── WORKING DATA

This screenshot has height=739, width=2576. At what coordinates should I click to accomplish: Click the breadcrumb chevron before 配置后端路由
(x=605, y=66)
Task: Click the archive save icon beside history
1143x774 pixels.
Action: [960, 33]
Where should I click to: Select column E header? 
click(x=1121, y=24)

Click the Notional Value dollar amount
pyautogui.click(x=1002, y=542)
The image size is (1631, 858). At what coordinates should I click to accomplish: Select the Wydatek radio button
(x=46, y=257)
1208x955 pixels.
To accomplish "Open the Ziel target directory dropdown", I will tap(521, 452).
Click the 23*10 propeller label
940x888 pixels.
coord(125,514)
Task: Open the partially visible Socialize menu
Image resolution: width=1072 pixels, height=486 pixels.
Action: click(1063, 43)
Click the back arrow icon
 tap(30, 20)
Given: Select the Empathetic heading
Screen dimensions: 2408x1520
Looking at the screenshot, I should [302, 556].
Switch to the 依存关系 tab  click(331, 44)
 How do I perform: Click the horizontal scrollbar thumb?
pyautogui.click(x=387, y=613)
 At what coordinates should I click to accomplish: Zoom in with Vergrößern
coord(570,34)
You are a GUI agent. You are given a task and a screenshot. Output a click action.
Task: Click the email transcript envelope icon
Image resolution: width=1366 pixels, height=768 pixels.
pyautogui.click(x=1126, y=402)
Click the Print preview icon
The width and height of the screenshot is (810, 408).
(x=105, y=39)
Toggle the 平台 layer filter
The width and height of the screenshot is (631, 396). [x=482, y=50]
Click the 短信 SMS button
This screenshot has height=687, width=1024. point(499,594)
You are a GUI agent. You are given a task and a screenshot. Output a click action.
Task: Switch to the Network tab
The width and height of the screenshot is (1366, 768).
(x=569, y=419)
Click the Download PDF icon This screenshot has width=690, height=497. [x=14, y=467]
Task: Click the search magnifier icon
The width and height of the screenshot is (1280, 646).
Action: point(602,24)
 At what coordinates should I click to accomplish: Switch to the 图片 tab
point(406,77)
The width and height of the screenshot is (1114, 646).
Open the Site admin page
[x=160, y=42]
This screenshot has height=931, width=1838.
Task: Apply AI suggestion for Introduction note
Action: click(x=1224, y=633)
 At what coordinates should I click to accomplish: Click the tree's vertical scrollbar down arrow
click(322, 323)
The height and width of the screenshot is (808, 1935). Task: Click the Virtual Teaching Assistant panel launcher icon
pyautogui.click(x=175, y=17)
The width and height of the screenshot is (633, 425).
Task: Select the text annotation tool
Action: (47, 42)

────

**ACTIVITY**
Write out, please, all of the material above exactly as written.

**ANSWER TO THE PROBLEM**
This screenshot has height=739, width=2576. At what coordinates should I click to accomplish: Click the breadcrumb chevron before 配置后端路由
(x=605, y=66)
Task: Click the archive save icon beside history
1143x774 pixels.
Action: [960, 33]
Where should I click to: Select column E header? 
click(x=1121, y=24)

Click the Notional Value dollar amount
pyautogui.click(x=1002, y=542)
The image size is (1631, 858). At what coordinates should I click to accomplish: Select the Wydatek radio button
(x=46, y=257)
1208x955 pixels.
To accomplish "Open the Ziel target directory dropdown", I will tap(521, 452).
Click the 23*10 propeller label
940x888 pixels.
coord(125,514)
Task: Open the partially visible Socialize menu
Image resolution: width=1072 pixels, height=486 pixels.
Action: click(1063, 43)
Click the back arrow icon
 tap(30, 20)
Given: Select the Empathetic heading
Screen dimensions: 2408x1520
Looking at the screenshot, I should [302, 556].
Switch to the 依存关系 tab  click(331, 44)
 How do I perform: Click the horizontal scrollbar thumb?
pyautogui.click(x=387, y=613)
 At what coordinates should I click to accomplish: Zoom in with Vergrößern
coord(570,34)
You are a GUI agent. You are given a task and a screenshot. Output a click action.
Task: Click the email transcript envelope icon
Image resolution: width=1366 pixels, height=768 pixels.
pyautogui.click(x=1126, y=402)
Click the Print preview icon
The width and height of the screenshot is (810, 408).
(x=105, y=39)
Toggle the 平台 layer filter
The width and height of the screenshot is (631, 396). [x=482, y=50]
Click the 短信 SMS button
This screenshot has height=687, width=1024. point(499,594)
You are a GUI agent. You are given a task and a screenshot. Output a click action.
Task: Switch to the Network tab
The width and height of the screenshot is (1366, 768).
(x=569, y=419)
Click the Download PDF icon This screenshot has width=690, height=497. [x=14, y=467]
Task: Click the search magnifier icon
The width and height of the screenshot is (1280, 646).
Action: point(602,24)
 At what coordinates should I click to accomplish: Switch to the 图片 tab
point(406,77)
The width and height of the screenshot is (1114, 646).
Open the Site admin page
[x=160, y=42]
This screenshot has height=931, width=1838.
Task: Apply AI suggestion for Introduction note
Action: click(x=1224, y=633)
 At what coordinates should I click to accomplish: Click the tree's vertical scrollbar down arrow
click(322, 323)
The height and width of the screenshot is (808, 1935). Task: Click the Virtual Teaching Assistant panel launcher icon
pyautogui.click(x=175, y=17)
The width and height of the screenshot is (633, 425).
Task: Select the text annotation tool
Action: (47, 42)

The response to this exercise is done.